Select & Organize
Once your data sources are connected, the next step is to tell BaseModel which tables to use, how they relate to each other, and what subset of the data should enter training. This page covers source types, column and row filtering, joins, and the date range / split configuration.
Source Types
Every entry in data_sources has a type that determines how BaseModel treats the table.
| Type | Details |
|---|---|
event |
Min. 1 required Many rows per entity Time-stamped behavioral data the model learns sequences from |
main_entity_attribute |
Optional One row per entity Static or slowly-changing entity properties (e.g. customer profile) |
attribute |
Optional Dimension table Enrichment data joined into events (e.g. product catalogue) |
Event source
The only mandatory type. Must include main_entity_column (the entity you model and predict for) and a date_column with the event timestamp.
- type: event
name: transactions
main_entity_column: customer_id
date_column:
name: t_dat
format: "%Y-%m-%d"
data_location: ...
Main entity attribute
A single-row-per-entity table — automatically joined to events on main_entity_column. No explicit join needed.
- type: main_entity_attribute
name: customers
main_entity_column: customer_id
data_location: ...
Attribute (dimension table)
Dimension tables that enrich events with properties of other entities. Require an explicit join on the event source (see Joining Attribute Tables below).
Entity IDs must be consistent across sources
The values in main_entity_column must use the same identifiers across all sources. If one table stores customer_id as "C-123" and another as 123, the join will silently produce no matches.
Filtering Columns
Use allowed_columns or disallowed_columns on any source to control which columns enter training. Pick one — never use both on the same source.
# exclude specific columns (e.g., surrogate keys, potential leakage)
disallowed_columns: ["order_id"]
# or include only specific columns
allowed_columns: ["customer_id", "article_id", "t_dat", "price"]
Good candidates for exclusion:
- Row-level unique IDs that carry no signal (e.g.,
order_id,row_hash) - Date columns other than the declared event timestamp — BaseModel does not embed them. If a table represents a sequence within a single row (e.g., booking → check-in → boarding), define separate event sources with each date as the respective
date_columnand disallow the others. - Duplicate columns that describe the same dimension (e.g.,
product_id/product_code/product_name) — keep one, disallow the rest.
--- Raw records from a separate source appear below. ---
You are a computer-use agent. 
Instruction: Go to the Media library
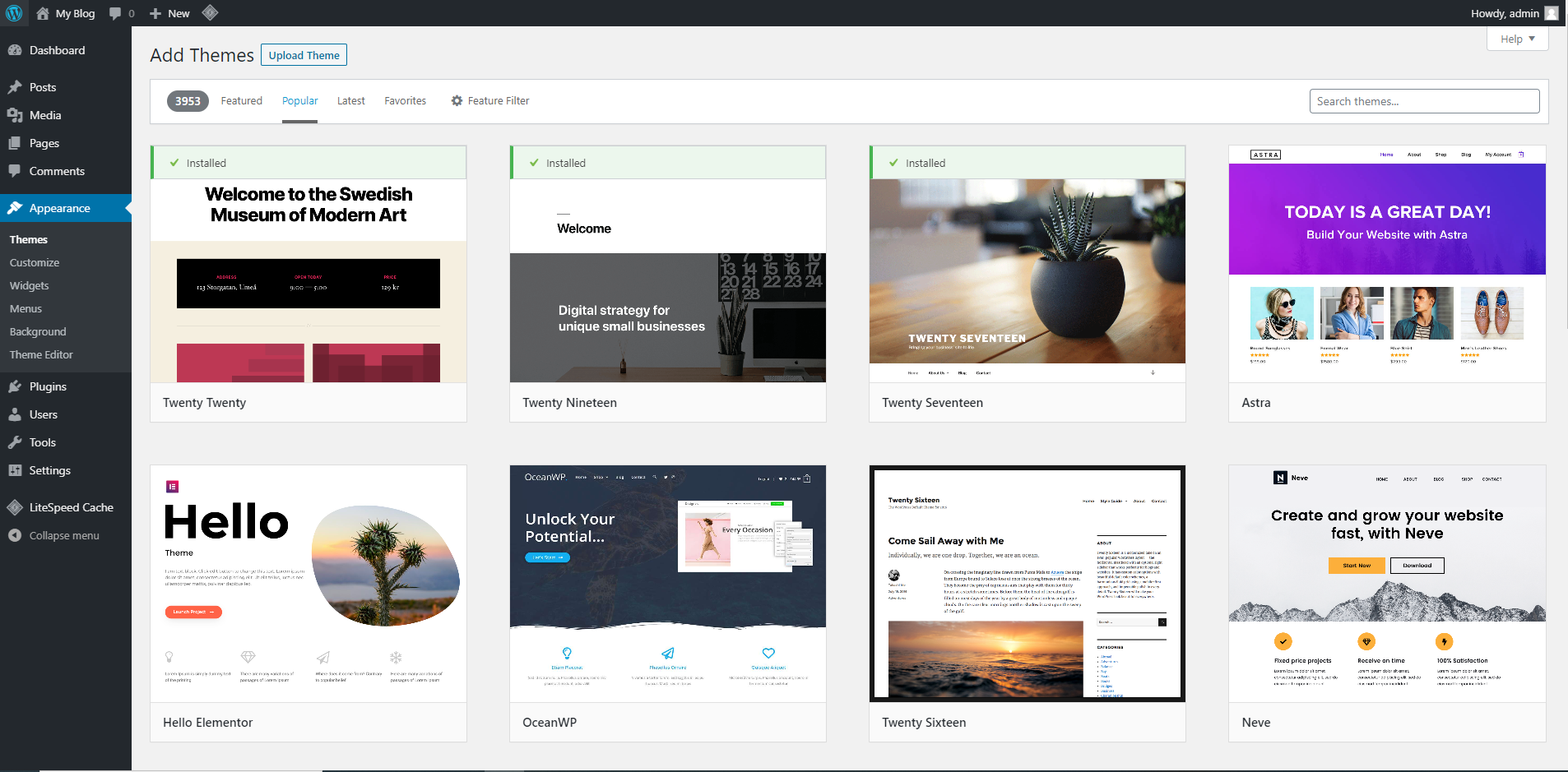(x=45, y=115)
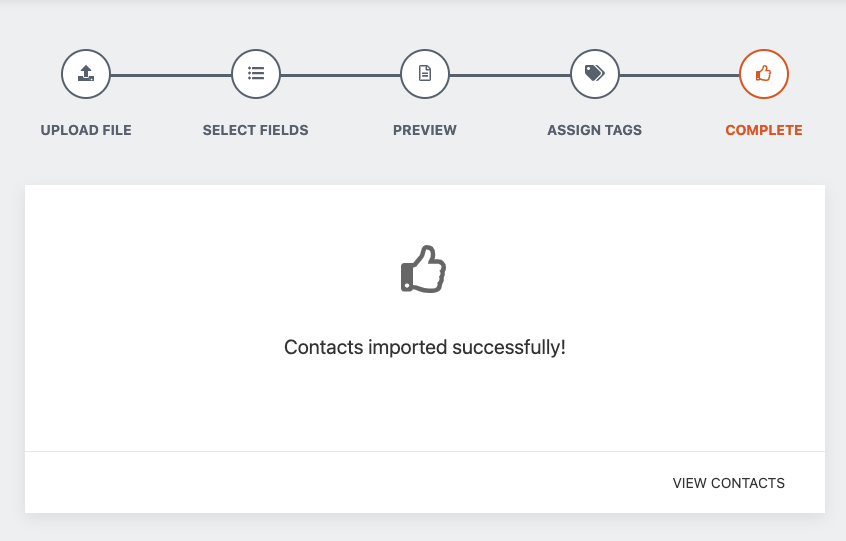Viewport: 846px width, 541px height.
Task: Click the Preview document step icon
Action: click(x=425, y=74)
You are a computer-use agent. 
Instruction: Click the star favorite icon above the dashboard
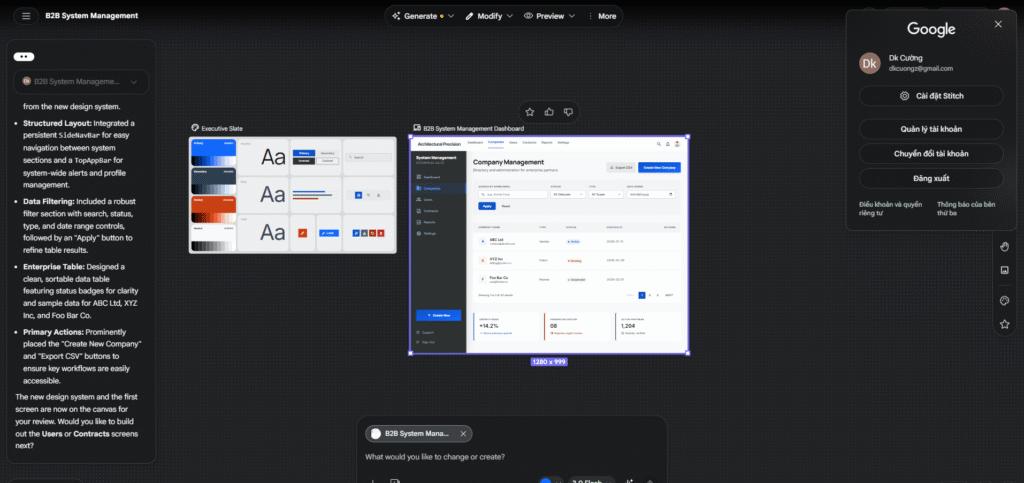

BaseModel detects duplicates during fitting and logs a redundancy report — it will not remove them automatically, but thesuggested_config.yamlgenerated in the output path already adds one column from each bijection pair todisallowed_columnsand configures detected time-series columns assql_lambdas. - Any column that could leak the prediction target
Filtering Rows
Use where_condition to include only a subset of rows from a table. The expression is passed directly to the query engine — use the SQL syntax appropriate for your backend.
Common use cases:
- Sampling — include only a fraction of records for faster iteration.
- Thresholds — keep only events above a value, e.g.,
"amount > 0". - Separating mixed event types — if a single table contains distinct behaviors (e.g., purchases and returns), split them into separate event sources using different
where_conditionvalues. This will improve model quality.
Joining Attribute Tables
To enrich events with dimension data, first define the attribute source, then reference it in the event's joined_data_sources. Each join is specified as pairs of [event_column, attribute_column].
# on the event source:
joined_data_sources:
- name: articles # must match the attribute source's name
join_on:
- [article_id, article_id]
- name: stores
join_on:
- [store_id, store_id]
- [format, format] # multi-column join
The entire attribute table is joined unless further filtered by allowed_columns or disallowed_columns on the attribute source itself.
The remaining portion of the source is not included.